The statement reads in part; “Our Comrade President, Comrade Victor Osodeke, has urged members of our Great Union to remain calm as there is no cause for alarm on the back to work order delivered earlier today.
“Our lawyer is filing an appeal and stay of execution of the judgment. Members should remain resolute and strong. A people united can never be defeated. Solidarity without compromise.”
Meanwhile, the leadership of the National Association of Nigerian Students and the National Coordinator of Education Rights Campaign (ERC), Hassan Soweto, have reacted to the industrial court order.
Mr Soweto described the court verdict as unfair and shameful, saying it is a confirmation of his belief that “the judiciary is simply an arm of the apparatus of the capitalist state, just as the police and the army.”
He called on the leadership of the Nigeria Labour Congress (NLC) and the Trade Union Congress (TUC) to declare a 48-hour nationwide warning strike in reaction to the court order.
He said the Nigerian court’s role “is to defend the interest of the corrupt ruling elite who are busy stealing the money required to fund public education.”
He said; “At this stage, all we can say is that our solidarity with ASUU on its resolve to fight for adequate funding of public universities remains unshakeble despite this court order.
“We urge the NLC and TUC not to allow the government use the court to frustrate the legitimate struggle of ASUU. We call on the labour movement to respond to this unfair court order by escalating action into a 48 hour warning general strike and mass protest.”
NANS to obstruct political campaigns
Also, the leadership of NANS has said except the government accedes to the demands of the striking lecturers, it would continue to mobilise its members nationwide to obstruct free flow of traffic in major Nigerian cities.
The union said it would also disrupt political rallies if the schools are not reopened before 28 September when political campaigns ahead of 2023 general elections are expected to commence.
Addressing journalists in Abeokuta, Ogun State capital, on Wednesday, the Chairman of NANS National Taskforce on #EndASUUStrikeNow, Raymond Ojo, said the students are more united now to defend their common interest.
The protesting students had on Monday grounded movement along the Murtala Muhammed International Airport road in Lagos, subjecting many commuters to what they described as torture.
Mr Ojo said the students would unleash their “anger and frustration” on the Nigerian government until public universities are reopened.
He said; “NANS will continue to ground all the nation’s public assets from roads to airports, including Nigeria Ports Authority if the Federal Government through the Federal Ministry of Education and the Federal Ministry of Labour and Employment fail to resolve with the leadership of the Academic Staff Union of Universities (ASUU) in no distant time.
“Our blocking of access to public roads and ports is just a warning.

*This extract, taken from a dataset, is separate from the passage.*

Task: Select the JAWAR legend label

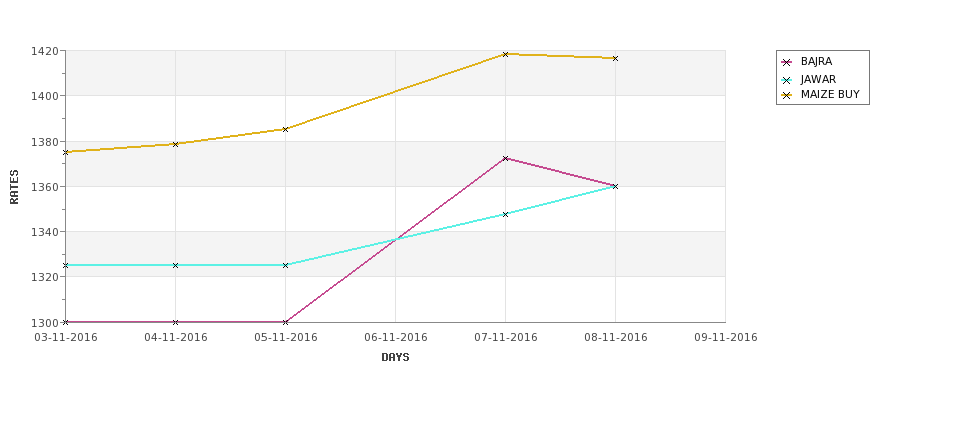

If the government fails to conclude all the negotiation and agreement with ASUU within the frame of two weeks, they will witness more protests and rallies all over the country.
“They will also witness the annoyance, anger and frustration of Nigerian Students who have been at home for the past seven months. As we promise them that we will not allow any political campaign to hold across the country until we are back to class.
“This government has pushed so many Nigerians Students into depression. We say enough is enough; we can no longer bear the brunt from this avoidable crisis in our nation’s public ivory towers again.”
Mr Ojo also called on Nigerians to join them in their struggle to “rescue tertiary education from further collapse.”
“Either court rules in favour or against ASUU, the students will not relent in our resolve to disrupt government and public organisations including campaigns if our lecturers are not back to classrooms,” he added.
ASUU is requesting the replacement of the Integrated Payroll and Personnel Information System (IPPIS) as salary payment platform with the University Transparency and Accountability Solution (UTAS) which its members developed.
ASUU said rather than ensuring accountability, IPPIS has enabled fraud in the system and that it failed to accommodate the peculiarities of the university system.
The union is also requesting the release of revitilisation fund for the universities as contained in the earlier agreements signed with the government, and the release of its members earned academic allowance, among others.
But on Wednesday, the National Industrial Court ordered the union to suspend the industrial action pending the determination of the matter referred to it by the Nigerian government through its Minister of Labour and Employment, Chris Ngige.